Requirements -
**a)** Translate this sentence from the FsLab thread into Spanish: "Reorienting to join forces with SciSharp, .net interactive and similar seems much more practical."
**b)** List each line of the listing below that contains the word "Instruction".

Selection -
With mono out of the loop things are easier once we establish a reasonable landing point
MSFT is active in the parts of FsLab we directly care about - XPlot, fsdocs (which now generate .NET Interactive notebooks), .net interactive, F# literate scripting. It is also active in many related technologies. Other companies also contribute
Reorienting to join forces with SciSharp, .net interactive and similar seems much more practical.
FsLab certainly needs to be taken down and/or revamped on .NET Core only and/or wound up as a "one-stop shop technology". That will create space for better approaches I think. I'm open to suggestions but we need to rethink things.
Note I'm not so interested in discussing this from a "future of F#" perspective (this has nothing to do with F# and web programming, for example) but rather just practical steps to get things cleaned up on on a good sustainable coherent basis going forward

Looking forward to making some progress here....

dsyme commented 4 years ago

BTW as can be seen from the discussion above I took a crack at modernizing FsLab to .NET Core in 2018. I was honestly shocked how hard it was back then. It will be much easier now.

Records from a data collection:
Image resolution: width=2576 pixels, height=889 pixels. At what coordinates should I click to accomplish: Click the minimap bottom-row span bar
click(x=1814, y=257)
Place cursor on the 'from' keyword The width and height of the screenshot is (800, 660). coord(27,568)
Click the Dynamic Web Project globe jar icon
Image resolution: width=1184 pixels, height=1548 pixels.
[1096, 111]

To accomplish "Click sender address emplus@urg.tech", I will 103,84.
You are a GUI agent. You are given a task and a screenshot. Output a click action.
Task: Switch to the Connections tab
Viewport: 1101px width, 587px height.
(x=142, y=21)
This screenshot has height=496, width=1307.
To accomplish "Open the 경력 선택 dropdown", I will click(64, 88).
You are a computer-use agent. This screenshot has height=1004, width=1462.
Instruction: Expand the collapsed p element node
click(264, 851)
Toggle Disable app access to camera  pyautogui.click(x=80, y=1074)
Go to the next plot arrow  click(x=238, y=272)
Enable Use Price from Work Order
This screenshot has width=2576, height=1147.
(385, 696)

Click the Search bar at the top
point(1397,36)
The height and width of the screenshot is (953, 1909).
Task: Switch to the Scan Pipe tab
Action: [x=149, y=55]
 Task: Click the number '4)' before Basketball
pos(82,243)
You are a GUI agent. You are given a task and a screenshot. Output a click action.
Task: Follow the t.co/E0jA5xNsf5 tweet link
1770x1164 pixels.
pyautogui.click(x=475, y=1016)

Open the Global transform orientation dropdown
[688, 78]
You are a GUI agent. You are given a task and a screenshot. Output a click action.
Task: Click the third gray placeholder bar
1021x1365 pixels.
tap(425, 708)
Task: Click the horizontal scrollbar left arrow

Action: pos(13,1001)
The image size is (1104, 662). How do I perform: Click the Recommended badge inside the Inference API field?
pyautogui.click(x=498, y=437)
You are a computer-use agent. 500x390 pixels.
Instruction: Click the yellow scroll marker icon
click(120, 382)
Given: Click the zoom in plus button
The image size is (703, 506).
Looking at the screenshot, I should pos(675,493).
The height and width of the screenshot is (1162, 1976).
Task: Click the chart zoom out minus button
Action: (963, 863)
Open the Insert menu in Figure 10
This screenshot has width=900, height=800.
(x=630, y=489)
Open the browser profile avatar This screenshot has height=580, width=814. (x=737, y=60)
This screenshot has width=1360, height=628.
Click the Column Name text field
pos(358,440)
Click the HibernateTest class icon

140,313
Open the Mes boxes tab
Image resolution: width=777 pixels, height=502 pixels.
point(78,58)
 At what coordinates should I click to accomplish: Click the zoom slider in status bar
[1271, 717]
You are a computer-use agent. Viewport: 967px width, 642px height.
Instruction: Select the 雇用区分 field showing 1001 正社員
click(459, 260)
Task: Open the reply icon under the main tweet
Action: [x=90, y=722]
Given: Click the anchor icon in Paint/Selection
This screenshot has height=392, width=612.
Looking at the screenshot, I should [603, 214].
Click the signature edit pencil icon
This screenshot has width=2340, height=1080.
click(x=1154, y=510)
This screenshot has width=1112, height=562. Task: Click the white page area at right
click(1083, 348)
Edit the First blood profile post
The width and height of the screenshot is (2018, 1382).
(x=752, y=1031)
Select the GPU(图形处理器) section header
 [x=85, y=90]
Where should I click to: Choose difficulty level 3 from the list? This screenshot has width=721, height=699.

Exercise answers -
**a)** Reorientarse para unir fuerzas con SciSharp, .net interactive y similares parece mucho más práctico.

**b)**
Instruction: Expand the collapsed p element node
Instruction: Click the yellow scroll marker icon
Instruction: Select the 雇用区分 field showing 1001 正社員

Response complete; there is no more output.